Martin D. Weiss is one of the nation’s leading providers of a wide range of investment information. He is chairman of The Weiss Group, Inc. which consists of four separate corporations, including Weiss Research, Inc., the publisher of the Safe Money. This investment news is brought to you by Money and Markets. Money and Markets is a free daily investment newsletter from Martin D. Weiss and Weiss Research analysts offering the latest investing news and financial insights for the stock market, including tips and advice on investing in gold, energy and oil. Dr. Weiss is a leader in the fields of investing, interest rates, financial safety and economic forecasting. To view archives or subscribe, visit http://www.moneyandmarkets.com.

Lonely Jeremiahs

by Martin D. Weiss, Ph.D. on November 2, 2013

in Commodities, Stocks, Technical Analysis

Martin Weiss

Over eight years ago, when Safe Money editor Mike Larson stood on the rooftops and issued his first stark warnings of a great housing bust ahead, nearly everyone thought he was crazy.

“The American home,” they said, “is the safest, most reliable investment in the world.”

“Their value,” many insisted, “never goes down.”

“The only question any respectable analyst could possibly raise about real estate appreciation,” wrote one commentator, “is ‘how fast?’”

Today, these kinds of comments seem laughable.

But at the time, few analysts questioned this “wisdom,” and fewer still had the guts to say so.

In wasn’t until months later, after the housing bubble began to burst, that some real estate analysts began to join Mike’s bearish camp.

Was that a contrarian sign that
the worst of the bust was over?

Far from it!

Real estate bulls were still running wild.

Real estate naysayers were still a small minority of lonely Jeremiahs.

Home prices had barely begun to fall; even the worst local markets were still down less than 5 percent.

Massive damage to home values — a nationwide, average collapse of 30 percent or more — was still dead ahead.

Widespread global repercussions — including a near meltdown in the world’s biggest banks and most important financial markets — were still on the horizon.

History Repeats Itself. But …
This Time It’s Even Bigger

About one year ago, it began happening all over again.

Much like in the months before the housing bust, Mike stood on the rooftops and shouted his first warnings.

■ **YOUR GOAL**
Reproduce word for word the stretch of the housing-bust article from "But at the time, few" through "than 5 percent.".

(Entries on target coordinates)
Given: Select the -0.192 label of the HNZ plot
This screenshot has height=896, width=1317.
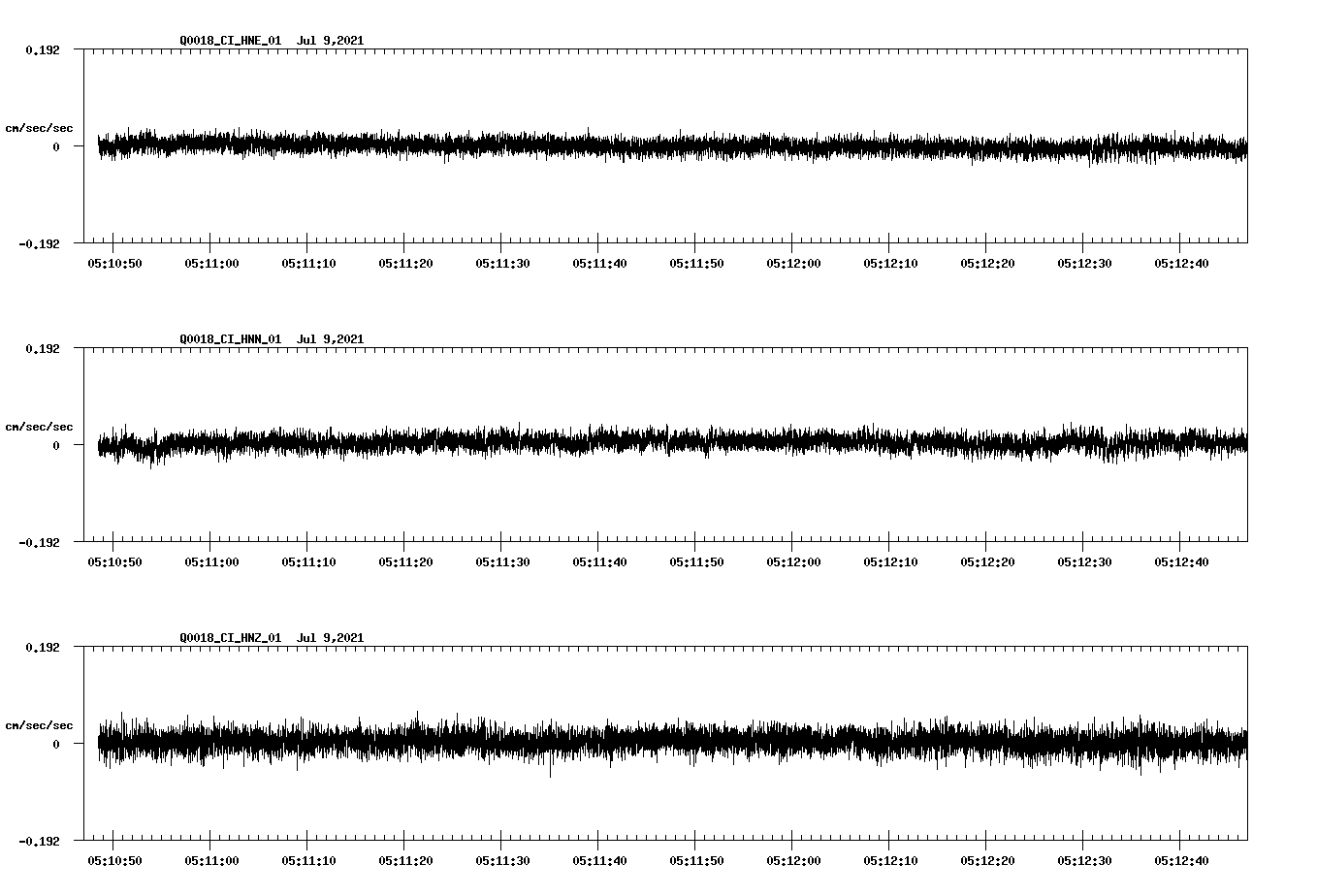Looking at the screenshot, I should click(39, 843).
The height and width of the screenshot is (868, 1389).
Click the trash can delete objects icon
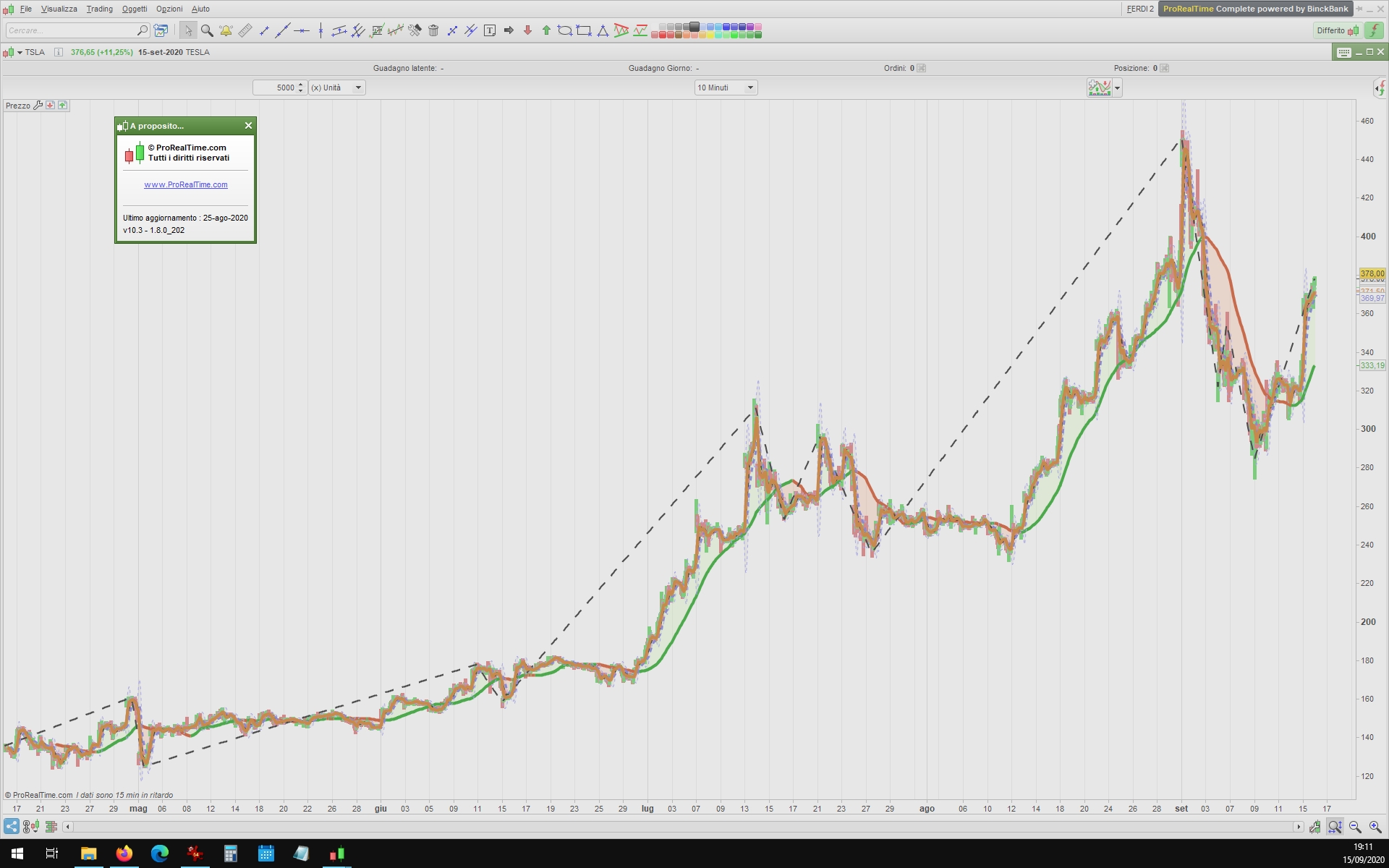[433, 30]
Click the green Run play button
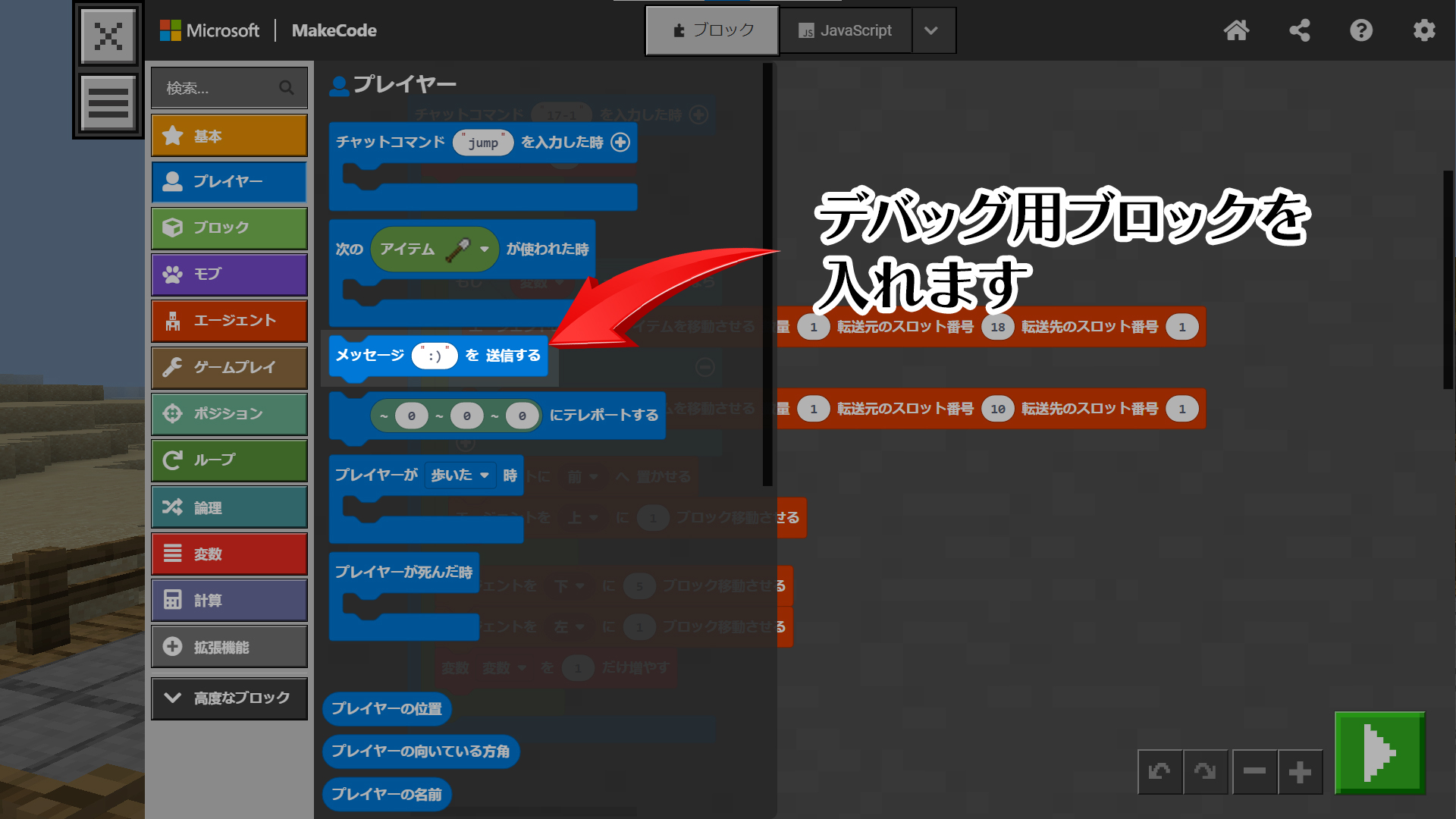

■ **EXPECTED ANSWER**
But at the time, few analysts questioned this “wisdom,” and fewer still had the guts to say so.

In wasn’t until months later, after the housing bubble began to burst, that some real estate analysts began to join Mike’s bearish camp.

Was that a contrarian sign that
the worst of the bust was over?

Far from it!

Real estate bulls were still running wild.

Real estate naysayers were still a small minority of lonely Jeremiahs.

Home prices had barely begun to fall; even the worst local markets were still down less than 5 percent.